#### Your tasks:
a. Answer each question using the review of Sjón's novels.
(i) In what year was Sjón born?
(ii) What does the name Sjón mean?
(iii) In which decade is The Blue Fox set?
b. Write the next few paragraphs of the review of Sjón's novels, picking up after its last sentence.

From the Mouth of the Whale

by Sjón, translated from the Icelandic by Victoria Cribb
Farrar, Straus and Giroux, 231 pp., $13.00 (paper)

The Whispering Muse

by Sjón, translated from the Icelandic by Victoria Cribb
Farrar, Straus and Giroux, 141 pp., $22.00
byatt_1-101013.jpg
Ulf Andersen/Getty Images
Sjón in Lyon, France, May 2011

Every now and then a writer changes the whole map of literature inside my head. The most recent has been the Icelander Sjón, whose work is unlike anything I had read, and very exciting. He was born in 1962 and published his first poetry collection when he was fifteen. He was a founder of the neosurrealist group Medúsa. He has published eight novels and books of poetry, plays, and librettos. He writes lyrics for the Icelandic singer Björk and was nominated for an Oscar for his lyrics for the Lars von Trier film Dancer in the Dark.

I think of Icelanders as erudite, singular, tough, and uncompromising. Sjón is all these things, but he is also quicksilver, playful, and surreal. His pen name is an abbreviation of his full name, Sigurjón Birgir Sigurðsson—Sjón means sight.

Three of his novels have been translated into English—The Blue Fox, From the Mouth of the Whale, and The Whispering Muse. They are set in very different historical periods. The Blue Fox is set in the 1880s. It has two main characters—Fridrik Fridjónsson, a naturalist, and Baldur Skuggason, a harsh priest who hunts foxes. Like all Sjón’s work, it contains two worlds at once, which are ultimately the same world—the solid earth (harsh and Icelandic, raging fire under frozen and stormy mountains) and the shape-shifting world of magic and storytelling (also Icelandic). It is Fridjónsson who proclaims in Copenhagen, “I have seen the universe! It is made of poems!”

The narrative appears to be in two separate strands, which at the end join perfectly. Baldur Skuggason sets out to hunt the blue fox in a blizzard. He is implacable and very nasty, yet at some level we simply accept his stolid existence—the pleasure with which he devours a cod’s head, the layers of clothes he wears, his calm when he finds himself imprisoned in a snowdrift. He kills the fox and carries it away in his jacket. She comes back to life and they agree to discuss electricity in a cave—Skuggason believes it is wrong to confine electrical impulses, created by God, in wires. He kills her again while she is distracted. His name mirrors hers—a blue fox in Icelandic is Skugga-Baldur.

#### Data provided:
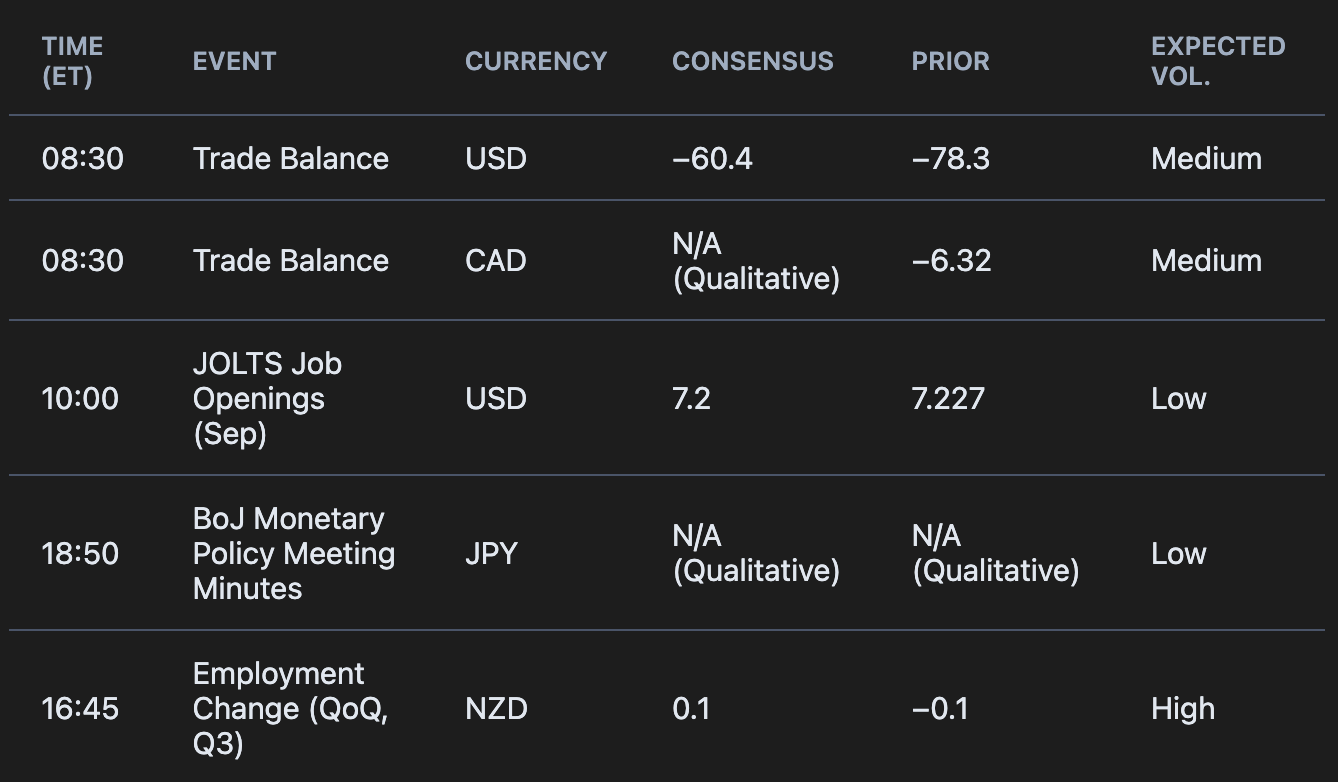Open the CAD Trade Balance event
Image resolution: width=1338 pixels, height=782 pixels.
pyautogui.click(x=291, y=261)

#### Response list:
a.
(i) 1962
(ii) Sight
(iii) The 1880s

b.
Fridjónsson the naturalist is gentle and civilized. He has rescued a “mongoloid” girl who calls herself Abba. At this time such children were suffocated at birth—any who survived were sold into slavery and abused. Abba, in Fridrikson’s care, becomes a naturalist in her own way, collecting Icelandic flora and feathers, inventing a personal language.

From the Mouth of the Whale is set in 1635. This book too is about science, religion, magic, and the way they transform each other. Its hero, Jónas Pálmason the Learned, was a real man whose works and harsh fate Sjón has studied deeply. He lived at a time when magic and religion and science were all part of one another—he wrote an autobiographical poem called “Sandpiper,” manuscripts on natural history, a commentary on the Edda, legends, outlaw ballads, genealogies, and made pictures of whales. The church is again harsh in this tale—because he is convicted of blasphemy Jónas is exiled to an island off the coast of Iceland where subsistence is barely possible, along with his wife, a woman clever enough to have worked out what causes eclipses of the sun and moon.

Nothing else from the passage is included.